Limitations on Liability and Indemnification of Officers and Directors


The Nevada Revised Statutes limits or eliminates the personal liability of directors to corporations and their stockholders for monetary damages for breaches of directors’ fiduciary duties as directors.


The limitation of liability and indemnification provisions under the Nevada Revised Statutes and in our articles of incorporation and bylaws may discourage stockholders from bringing a lawsuit against directors for breach of their fiduciary duties. These provisions may also have the effect of reducing the likelihood of derivative litigation against directors and officers, even though such an action, if successful, might otherwise benefit us and our stockholders. However, these provisions do not limit or eliminate our rights, or those of any stockholder, to seek non-monetary relief such as injunction or rescission in the event of a breach of a director’s fiduciary duties. Moreover, the provisions do not alter the liability of directors under the federal securities laws. In addition, your investment may be adversely affected to the extent that, in a class action or direct suit, we pay the costs of settlement and damage awards against directors and officers pursuant to these indemnification provisions.





 Authorized but Unissued Shares


Our authorized but unissued shares of Common Stock and preferred stock will be available for future issuance without stockholder approval, except as may be required under the listing rules of any stock exchange on which our Common Stock is then listed. We may use additional shares for a variety of corporate purposes, including future public offerings to raise additional capital, corporate acquisitions and employee benefit plans. The existence of authorized but unissued shares of Common Stock and preferred stock could render more difficult or discourage an attempt to obtain control of us by means of a proxy contest, tender offer, merger or otherwise.


Penny Stock Considerations


Our shares will be “penny stocks” as that term is generally defined in the Securities Exchange Act of 1934 to mean equity securities with a price of less than $5.00 per share. Thus, our shares will be subject to rules that impose sales practice and disclosure requirements on broker-dealers who engage in certain transactions involving a penny stock.
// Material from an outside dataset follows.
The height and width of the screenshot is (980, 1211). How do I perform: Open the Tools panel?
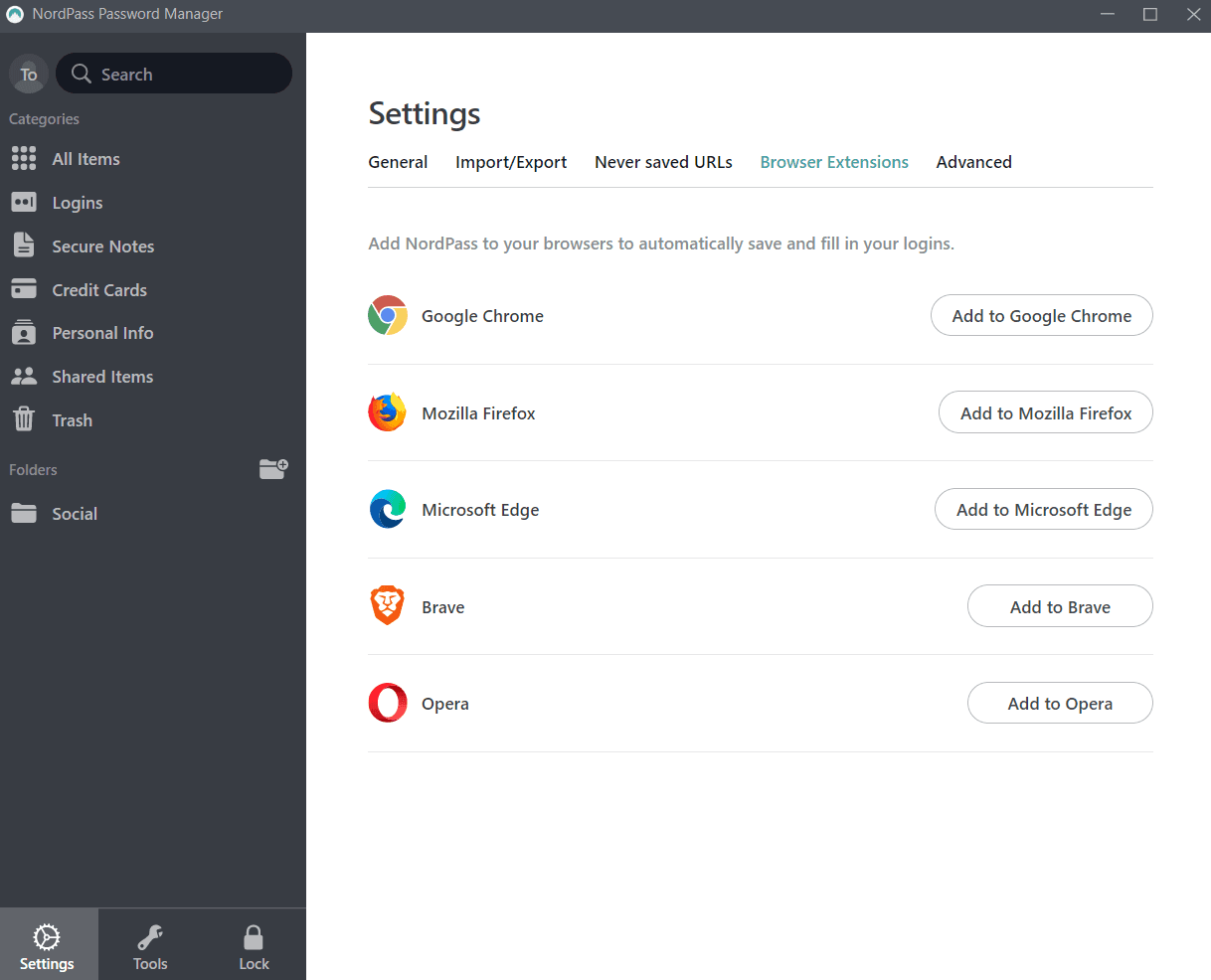pos(150,943)
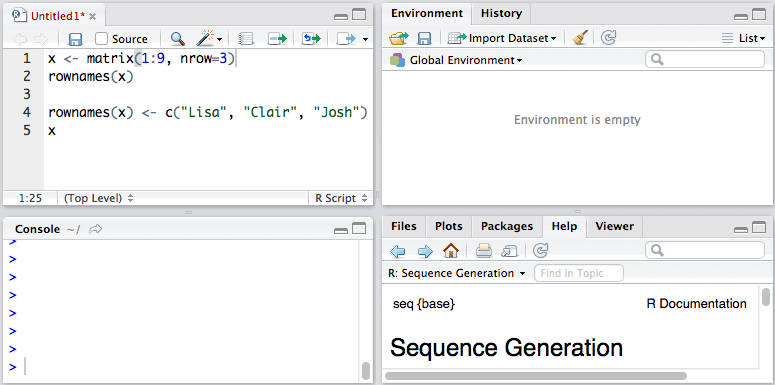
Task: Open the R Script file type selector
Action: point(342,198)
Under the penny stock regulations, a broker-dealer selling a penny stock to anyone other than an established customer must make a special suitability determination regarding the purchaser and must receive the purchaser’s written consent to the transaction prior to the sale, unless the broker-dealer is otherwise exempt.


In addition, under the penny stock regulations, the broker-dealer is required to:


  Deliver, prior to any transaction involving a penny stock, a disclosure schedule prepared by the Securities and Exchange Commission relating to the penny stock market, unless the broker-dealer or the transaction is otherwise exempt;


  Disclose commissions payable to the broker-dealer and our registered representatives and current bid and offer quotations for the securities;


  Send monthly statements disclosing recent price information pertaining to the penny stock held in a customer’s account, the account’s value, and information regarding the limited market in penny stocks; and


  Make a special written determination that the penny stock is a suitable investment for the purchaser and receive the purchaser’s written agreement to the transaction, prior to conducting any penny stock transaction in the customer’s account.


Because of these regulations, broker-dealers may encounter difficulties in their attempt to sell shares of our common stock, which may affect the ability of selling shareholders or other holders to sell their shares in the secondary market and have the effect of reducing the level of trading activity in the secondary market. These additional sales practice and disclosure requirements could impede the sale of our securities, if our securities become publicly traded. In addition, the liquidity for our securities may be decreased, with a corresponding decrease in the price of our securities. Our shares in all probability will be subject to such penny stock rules and our shareholders will, in all likelihood, find it difficult to sell their securities.